Reproduce the listing below with every "GUI agent" swapped for "interface agent", leaving everything else as it is.

> Data extract:
________________________________________

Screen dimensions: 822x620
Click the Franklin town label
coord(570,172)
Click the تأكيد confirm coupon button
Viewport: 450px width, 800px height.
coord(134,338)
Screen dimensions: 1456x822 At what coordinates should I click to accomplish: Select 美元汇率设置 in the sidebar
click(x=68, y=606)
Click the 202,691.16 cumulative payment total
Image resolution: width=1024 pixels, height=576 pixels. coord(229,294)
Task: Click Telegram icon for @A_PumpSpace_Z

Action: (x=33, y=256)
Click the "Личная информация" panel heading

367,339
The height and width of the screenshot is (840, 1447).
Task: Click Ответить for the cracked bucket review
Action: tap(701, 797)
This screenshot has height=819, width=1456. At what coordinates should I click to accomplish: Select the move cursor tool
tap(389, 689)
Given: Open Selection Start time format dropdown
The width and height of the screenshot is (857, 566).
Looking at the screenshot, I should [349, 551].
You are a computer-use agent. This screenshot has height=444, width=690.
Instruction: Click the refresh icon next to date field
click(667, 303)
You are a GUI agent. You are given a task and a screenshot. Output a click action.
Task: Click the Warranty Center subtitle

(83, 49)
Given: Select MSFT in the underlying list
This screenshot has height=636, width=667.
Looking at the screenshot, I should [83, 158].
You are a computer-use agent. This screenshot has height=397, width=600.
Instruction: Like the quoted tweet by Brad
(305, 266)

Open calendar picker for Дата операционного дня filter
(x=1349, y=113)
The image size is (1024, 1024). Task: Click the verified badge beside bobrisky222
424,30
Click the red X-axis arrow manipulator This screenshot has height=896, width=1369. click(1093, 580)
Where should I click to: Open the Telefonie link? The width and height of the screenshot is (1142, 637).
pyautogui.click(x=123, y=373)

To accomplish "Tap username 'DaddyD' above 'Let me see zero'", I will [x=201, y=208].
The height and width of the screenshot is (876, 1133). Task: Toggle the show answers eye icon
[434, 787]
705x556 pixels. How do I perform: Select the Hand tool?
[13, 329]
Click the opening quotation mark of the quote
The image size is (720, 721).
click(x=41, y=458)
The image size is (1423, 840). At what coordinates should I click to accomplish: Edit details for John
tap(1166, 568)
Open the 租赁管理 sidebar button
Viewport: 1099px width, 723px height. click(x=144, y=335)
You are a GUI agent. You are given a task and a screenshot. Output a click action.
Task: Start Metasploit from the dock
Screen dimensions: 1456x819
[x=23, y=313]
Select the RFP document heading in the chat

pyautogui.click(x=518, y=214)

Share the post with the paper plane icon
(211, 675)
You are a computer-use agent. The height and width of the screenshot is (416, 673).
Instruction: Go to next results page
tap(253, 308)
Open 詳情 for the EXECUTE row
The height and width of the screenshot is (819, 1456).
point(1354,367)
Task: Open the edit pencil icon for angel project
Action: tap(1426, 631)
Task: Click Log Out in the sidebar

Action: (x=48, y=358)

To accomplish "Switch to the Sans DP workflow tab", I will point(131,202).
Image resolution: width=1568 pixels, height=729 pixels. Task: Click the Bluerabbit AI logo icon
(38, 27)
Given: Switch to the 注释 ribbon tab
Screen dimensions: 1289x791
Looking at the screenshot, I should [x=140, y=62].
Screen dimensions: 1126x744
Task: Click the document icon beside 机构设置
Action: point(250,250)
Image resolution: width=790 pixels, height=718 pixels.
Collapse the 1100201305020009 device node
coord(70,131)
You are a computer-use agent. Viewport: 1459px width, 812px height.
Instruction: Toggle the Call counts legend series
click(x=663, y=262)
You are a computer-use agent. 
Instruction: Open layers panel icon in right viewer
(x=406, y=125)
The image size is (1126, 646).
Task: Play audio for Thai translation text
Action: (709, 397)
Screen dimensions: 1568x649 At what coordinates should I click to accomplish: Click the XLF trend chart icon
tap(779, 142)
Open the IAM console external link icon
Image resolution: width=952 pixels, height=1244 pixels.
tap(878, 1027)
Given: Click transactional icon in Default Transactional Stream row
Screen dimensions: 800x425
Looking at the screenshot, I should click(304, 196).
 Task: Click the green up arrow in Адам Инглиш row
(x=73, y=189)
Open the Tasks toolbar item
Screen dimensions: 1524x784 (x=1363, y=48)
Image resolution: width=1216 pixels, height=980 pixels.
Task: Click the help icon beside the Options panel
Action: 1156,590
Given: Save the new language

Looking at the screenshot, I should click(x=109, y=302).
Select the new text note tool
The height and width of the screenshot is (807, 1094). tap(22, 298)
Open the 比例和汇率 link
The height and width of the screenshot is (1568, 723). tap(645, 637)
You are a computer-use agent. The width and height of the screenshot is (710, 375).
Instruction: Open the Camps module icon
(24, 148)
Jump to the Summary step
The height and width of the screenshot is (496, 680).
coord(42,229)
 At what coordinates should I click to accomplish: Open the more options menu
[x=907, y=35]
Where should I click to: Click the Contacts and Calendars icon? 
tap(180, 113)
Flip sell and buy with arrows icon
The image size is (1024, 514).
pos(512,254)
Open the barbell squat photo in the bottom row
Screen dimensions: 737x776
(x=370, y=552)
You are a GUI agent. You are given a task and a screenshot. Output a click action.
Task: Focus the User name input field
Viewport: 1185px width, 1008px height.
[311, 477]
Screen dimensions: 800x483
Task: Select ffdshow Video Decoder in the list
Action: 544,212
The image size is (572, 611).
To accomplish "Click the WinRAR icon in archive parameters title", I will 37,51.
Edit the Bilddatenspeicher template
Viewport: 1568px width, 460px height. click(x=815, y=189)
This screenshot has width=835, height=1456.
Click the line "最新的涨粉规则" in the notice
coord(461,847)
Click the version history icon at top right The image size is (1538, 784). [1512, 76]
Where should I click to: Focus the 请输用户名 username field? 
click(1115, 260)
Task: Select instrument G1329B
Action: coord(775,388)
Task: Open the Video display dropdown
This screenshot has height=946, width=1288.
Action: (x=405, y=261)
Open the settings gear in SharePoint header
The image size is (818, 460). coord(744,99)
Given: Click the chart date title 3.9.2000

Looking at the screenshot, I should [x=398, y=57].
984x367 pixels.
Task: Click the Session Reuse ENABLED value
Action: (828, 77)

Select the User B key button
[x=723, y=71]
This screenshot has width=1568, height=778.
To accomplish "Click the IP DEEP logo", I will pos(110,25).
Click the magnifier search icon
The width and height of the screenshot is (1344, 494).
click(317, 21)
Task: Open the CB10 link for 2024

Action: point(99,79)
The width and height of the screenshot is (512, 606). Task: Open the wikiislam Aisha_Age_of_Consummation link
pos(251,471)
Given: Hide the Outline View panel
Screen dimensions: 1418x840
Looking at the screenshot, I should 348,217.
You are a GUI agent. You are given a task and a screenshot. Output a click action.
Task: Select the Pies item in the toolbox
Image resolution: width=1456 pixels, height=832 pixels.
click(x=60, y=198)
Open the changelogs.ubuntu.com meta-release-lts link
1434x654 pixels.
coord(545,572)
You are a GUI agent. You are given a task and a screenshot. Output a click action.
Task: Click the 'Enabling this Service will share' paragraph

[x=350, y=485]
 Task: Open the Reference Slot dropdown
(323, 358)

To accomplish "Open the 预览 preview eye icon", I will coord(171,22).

________________________________________

> The response:
Screen dimensions: 822x620
Click the Franklin town label
coord(570,172)
Click the تأكيد confirm coupon button
Viewport: 450px width, 800px height.
coord(134,338)
Screen dimensions: 1456x822 At what coordinates should I click to accomplish: Select 美元汇率设置 in the sidebar
click(x=68, y=606)
Click the 202,691.16 cumulative payment total
Image resolution: width=1024 pixels, height=576 pixels. coord(229,294)
Task: Click Telegram icon for @A_PumpSpace_Z

Action: (x=33, y=256)
Click the "Личная информация" panel heading

367,339
The height and width of the screenshot is (840, 1447).
Task: Click Ответить for the cracked bucket review
Action: tap(701, 797)
This screenshot has height=819, width=1456. At what coordinates should I click to accomplish: Select the move cursor tool
tap(389, 689)
Given: Open Selection Start time format dropdown
The width and height of the screenshot is (857, 566).
Looking at the screenshot, I should [349, 551].
You are a computer-use agent. This screenshot has height=444, width=690.
Instruction: Click the refresh icon next to date field
click(667, 303)
You are a interface agent. You are given a task and a screenshot. Output a click action.
Task: Click the Warranty Center subtitle

(83, 49)
Given: Select MSFT in the underlying list
This screenshot has height=636, width=667.
Looking at the screenshot, I should [83, 158].
You are a computer-use agent. This screenshot has height=397, width=600.
Instruction: Like the quoted tweet by Brad
(305, 266)

Open calendar picker for Дата операционного дня filter
(x=1349, y=113)
The image size is (1024, 1024). Task: Click the verified badge beside bobrisky222
424,30
Click the red X-axis arrow manipulator This screenshot has height=896, width=1369. click(1093, 580)
Where should I click to: Open the Telefonie link? The width and height of the screenshot is (1142, 637).
pyautogui.click(x=123, y=373)

To accomplish "Tap username 'DaddyD' above 'Let me see zero'", I will [x=201, y=208].
The height and width of the screenshot is (876, 1133). Task: Toggle the show answers eye icon
[434, 787]
705x556 pixels. How do I perform: Select the Hand tool?
[13, 329]
Click the opening quotation mark of the quote
The image size is (720, 721).
click(x=41, y=458)
The image size is (1423, 840). At what coordinates should I click to accomplish: Edit details for John
tap(1166, 568)
Open the 租赁管理 sidebar button
Viewport: 1099px width, 723px height. click(x=144, y=335)
You are a interface agent. You are given a task and a screenshot. Output a click action.
Task: Start Metasploit from the dock
Screen dimensions: 1456x819
[x=23, y=313]
Select the RFP document heading in the chat

pyautogui.click(x=518, y=214)

Share the post with the paper plane icon
(211, 675)
You are a computer-use agent. The height and width of the screenshot is (416, 673).
Instruction: Go to next results page
tap(253, 308)
Open 詳情 for the EXECUTE row
The height and width of the screenshot is (819, 1456).
point(1354,367)
Task: Open the edit pencil icon for angel project
Action: tap(1426, 631)
Task: Click Log Out in the sidebar

Action: (x=48, y=358)

To accomplish "Switch to the Sans DP workflow tab", I will point(131,202).
Image resolution: width=1568 pixels, height=729 pixels. Task: Click the Bluerabbit AI logo icon
(38, 27)
Given: Switch to the 注释 ribbon tab
Screen dimensions: 1289x791
Looking at the screenshot, I should [x=140, y=62].
Screen dimensions: 1126x744
Task: Click the document icon beside 机构设置
Action: point(250,250)
Image resolution: width=790 pixels, height=718 pixels.
Collapse the 1100201305020009 device node
coord(70,131)
You are a computer-use agent. Viewport: 1459px width, 812px height.
Instruction: Toggle the Call counts legend series
click(x=663, y=262)
You are a computer-use agent. 
Instruction: Open layers panel icon in right viewer
(x=406, y=125)
The image size is (1126, 646).
Task: Play audio for Thai translation text
Action: (709, 397)
Screen dimensions: 1568x649 At what coordinates should I click to accomplish: Click the XLF trend chart icon
tap(779, 142)
Open the IAM console external link icon
Image resolution: width=952 pixels, height=1244 pixels.
tap(878, 1027)
Given: Click transactional icon in Default Transactional Stream row
Screen dimensions: 800x425
Looking at the screenshot, I should click(304, 196).
 Task: Click the green up arrow in Адам Инглиш row
(x=73, y=189)
Open the Tasks toolbar item
Screen dimensions: 1524x784 (x=1363, y=48)
Image resolution: width=1216 pixels, height=980 pixels.
Task: Click the help icon beside the Options panel
Action: 1156,590
Given: Save the new language

Looking at the screenshot, I should click(x=109, y=302).
Select the new text note tool
The height and width of the screenshot is (807, 1094). tap(22, 298)
Open the 比例和汇率 link
The height and width of the screenshot is (1568, 723). tap(645, 637)
You are a computer-use agent. The width and height of the screenshot is (710, 375).
Instruction: Open the Camps module icon
(24, 148)
Jump to the Summary step
The height and width of the screenshot is (496, 680).
coord(42,229)
 At what coordinates should I click to accomplish: Open the more options menu
[x=907, y=35]
Where should I click to: Click the Contacts and Calendars icon? 
tap(180, 113)
Flip sell and buy with arrows icon
The image size is (1024, 514).
pos(512,254)
Open the barbell squat photo in the bottom row
Screen dimensions: 737x776
(x=370, y=552)
You are a interface agent. You are given a task and a screenshot. Output a click action.
Task: Focus the User name input field
Viewport: 1185px width, 1008px height.
[311, 477]
Screen dimensions: 800x483
Task: Select ffdshow Video Decoder in the list
Action: 544,212
The image size is (572, 611).
To accomplish "Click the WinRAR icon in archive parameters title", I will 37,51.
Edit the Bilddatenspeicher template
Viewport: 1568px width, 460px height. click(x=815, y=189)
This screenshot has width=835, height=1456.
Click the line "最新的涨粉规则" in the notice
coord(461,847)
Click the version history icon at top right The image size is (1538, 784). [1512, 76]
Where should I click to: Focus the 请输用户名 username field? 
click(1115, 260)
Task: Select instrument G1329B
Action: coord(775,388)
Task: Open the Video display dropdown
This screenshot has height=946, width=1288.
Action: (x=405, y=261)
Open the settings gear in SharePoint header
The image size is (818, 460). coord(744,99)
Given: Click the chart date title 3.9.2000

Looking at the screenshot, I should [x=398, y=57].
984x367 pixels.
Task: Click the Session Reuse ENABLED value
Action: (828, 77)

Select the User B key button
[x=723, y=71]
This screenshot has width=1568, height=778.
To accomplish "Click the IP DEEP logo", I will pos(110,25).
Click the magnifier search icon
The width and height of the screenshot is (1344, 494).
click(317, 21)
Task: Open the CB10 link for 2024

Action: point(99,79)
The width and height of the screenshot is (512, 606). Task: Open the wikiislam Aisha_Age_of_Consummation link
pos(251,471)
Given: Hide the Outline View panel
Screen dimensions: 1418x840
Looking at the screenshot, I should 348,217.
You are a interface agent. You are given a task and a screenshot. Output a click action.
Task: Select the Pies item in the toolbox
Image resolution: width=1456 pixels, height=832 pixels.
click(x=60, y=198)
Open the changelogs.ubuntu.com meta-release-lts link
1434x654 pixels.
coord(545,572)
You are a interface agent. You are given a task and a screenshot. Output a click action.
Task: Click the 'Enabling this Service will share' paragraph

[x=350, y=485]
 Task: Open the Reference Slot dropdown
(323, 358)

To accomplish "Open the 预览 preview eye icon", I will coord(171,22).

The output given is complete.